Michel Martelly, a former businessman and musician, gave up the Presidency on February 7 without there being a successor. On February 14 Parliament elected as the new interim president former Parliament Leader Jocelerme Privert, who will serve for a 120-day period. A new round of elections is scheduled for April 24. Parliament approved until the end of March the second candidate of interim president, Enex Jean-Charles, to occupy the post of provisional prime minister, a post necessary to move ahead with the installation of a new Electoral Council with a view to the presidential and legislative elections and for the installation of a new cabinet.


In this period there continued to be an atmosphere of harassment and threats.

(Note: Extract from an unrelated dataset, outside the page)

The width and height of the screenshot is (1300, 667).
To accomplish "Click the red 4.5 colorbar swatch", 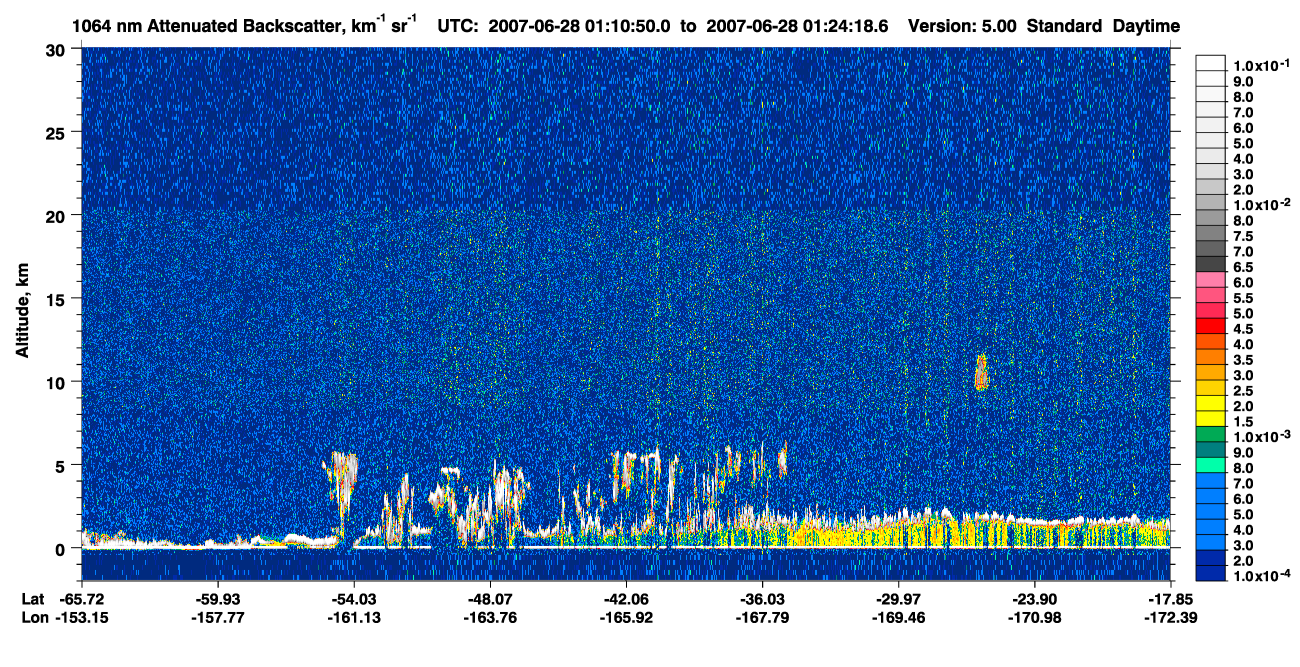I will click(x=1211, y=327).
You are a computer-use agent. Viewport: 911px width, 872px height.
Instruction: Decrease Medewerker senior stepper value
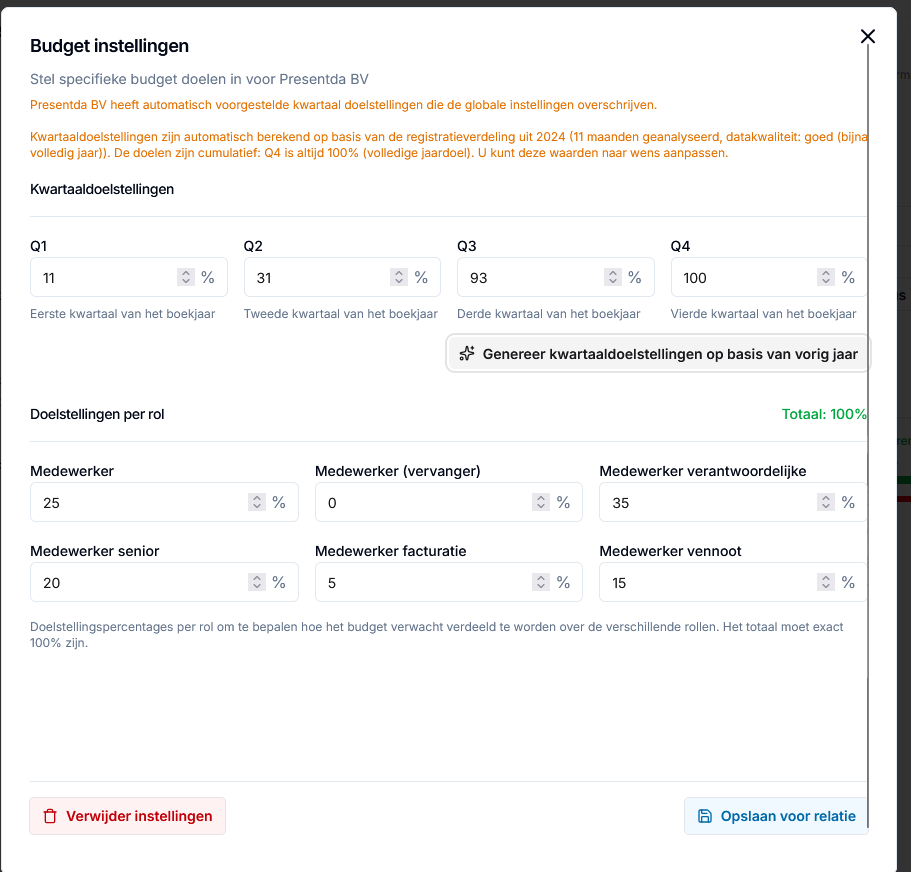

On November 24 the owner of radio station RTZ thwarted an attack by a group of armed individuals on the radio station and accused members of the police force of being in connivance with the criminals.


On December 1 Radio Kiskeya Télé in Port-au-Prince reported gunfire against its premises.


The general managers of both radio stations reported having received death threats.


During his last week in the Presidency Martelly, whose artistic name is Sweet Micky, sang a song in which he mocks his critics and also has sexual implications directed at a female journalist.


Martelly was criticized on several occasions for using inappropriate language and having a disdainful attitude towards journalists and local media.


International organizations that defend press freedom consider that the flow of information and opinions in Haiti is "partially free." While it is recognized that in the last decade there has been an improvement in the defense of constitutional guarantees of freedom of expression and of the press a legal vacuum is felt, there continue unpunished cases of the murder of journalists and defamation offenses remain uncriminalized.


In the country there are some 300 radio stations, one state-owned television, 60 privately-owned television channels, several weeklies and two daily newspapers. In 2014 it was estimated that only 11% of Haitians had access to the Internet.